Depuis que son Train zéro (1994) a traversé le paysage littéraire, sans s’arrêter, Iouri Bouïda est l’un des écrivains russes à suivre, et son Abominosaure confirme l’intérêt qu’on lui porte. Dans cette novella, rapide et sans bavure, Bouïda campe un personnage qui oscille entre le grotesque et le métaphorique. « Personne ne savait ce qui pouvait lui passer par la tête la minute suivante, à ce taureau à moitié débile. Il était très grand, large d’épaules, avec un mufle plat et une petite tête au bout d’un long cou. Un troglodyte. Un dinosaure. Un abominable tétrapode. » Sans que l’on sache s’il incarne un simple idiot du village ou la population russe sans voix, voire les deux successivement, il représente à la fois la force brutale et l’inspiration des êtres nés avec l’étoile au front. « Le grand-père de Galina Ivanovna avait été prénommé Vilor (Vladimir-Illitch-Lénine-Octobre-Révolution) et son premier mari s’appelait tout bonnement Revokat. Et là – Ismaël. Bon, d’accord. De toute façon, personne ne l’appelait Ismaël. Au jardin d’enfants, on l’appelait Michkine-le-fumier. (…) Et à l’école on l’avait surnommé Godzilla. » Avec clin d’œil à Moby Dick qui vaut peut-être aussi pour Bartleby, l’enfant manifeste un sixième sens qui lui permet de révéler les lieux d’inhumation cachés des victimes de crimes, ce qui n’est pas sans poser problème à ses concitoyens (certains avaient cru se débarrasser à bon compte d’un tyran domestique). Mais c’est lui qui remet en lumière un portique monumental marquant l’entrée d’une zone taboue où ne se trouvent que « de la pierre, du fer, de la mousse et de la peur ». La colossale entrée était celle d’un camp, les cadavres ceux des victimes des purges de Staline.

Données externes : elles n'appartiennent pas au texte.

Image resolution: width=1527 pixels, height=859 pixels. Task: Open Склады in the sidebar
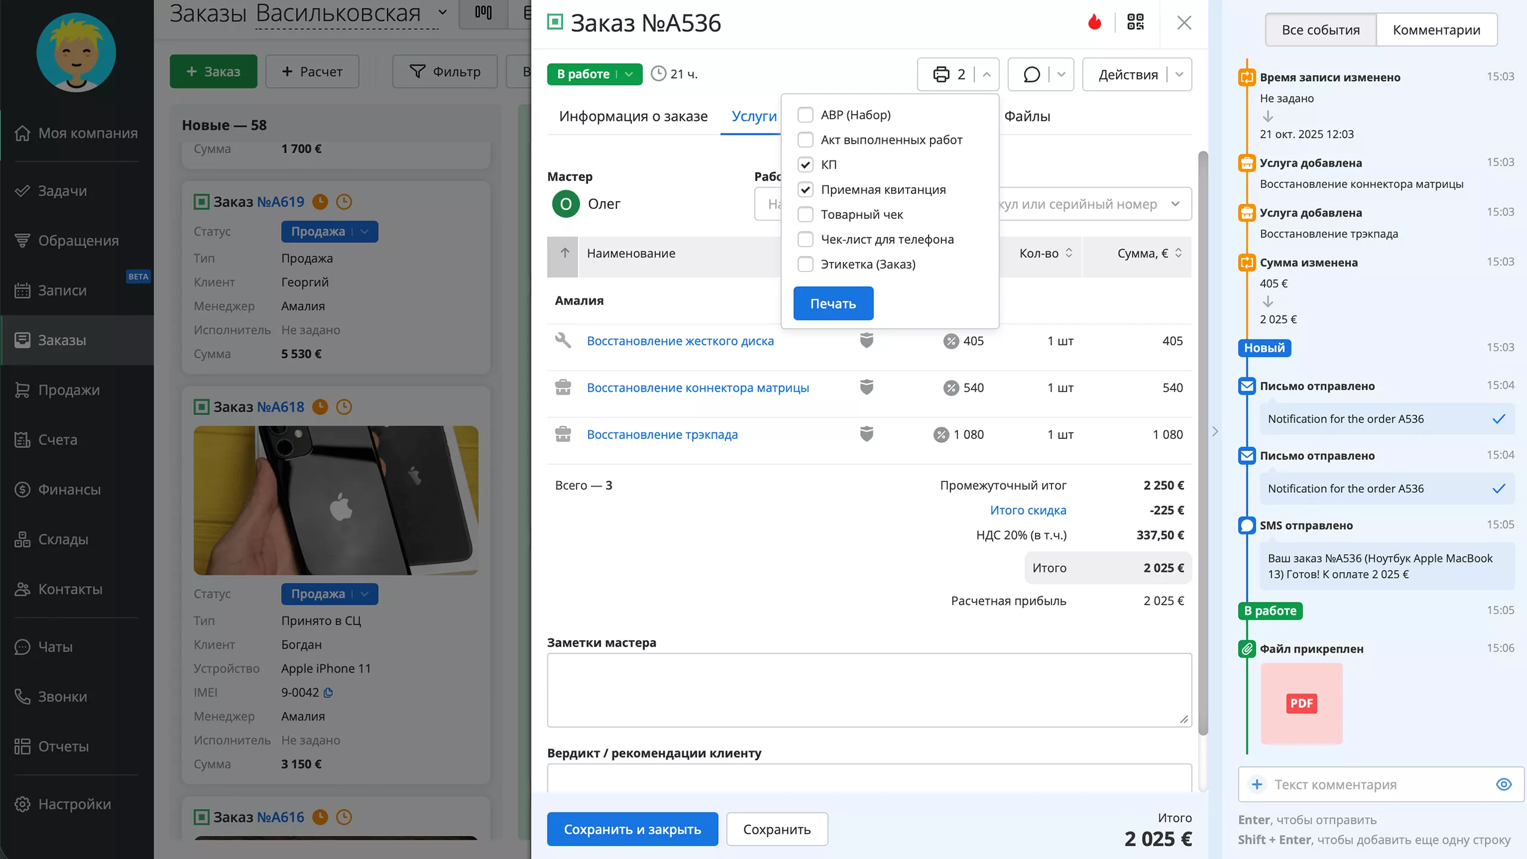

Comme un résumé de l’histoire russe du siècle dernier, Iouri Bouïda use du truchement d’une force de la nature à peu près décérébrée pour distiller efficacement les ironies de l’Histoire. Avec pour morale ce constat terrible : « On n‘aurait pas survécu si l’on n’avait pas appris à oublier tout ça. »
Éric Dussert
L’Abominosaure
Iouri Bouïda
Traduit du russe par Sophie Benech
Interférences, 88 pages, 14 €
Domaine étranger L’Abominosaure, d’Iouri Bouïda
juin 2023 | Le Matricule des Anges n°244
| par
Éric Dussert
Un livre
L’Abominosaure, d’Iouri Bouïda
Par
Éric Dussert
Le Matricule des Anges n°244
, juin 2023.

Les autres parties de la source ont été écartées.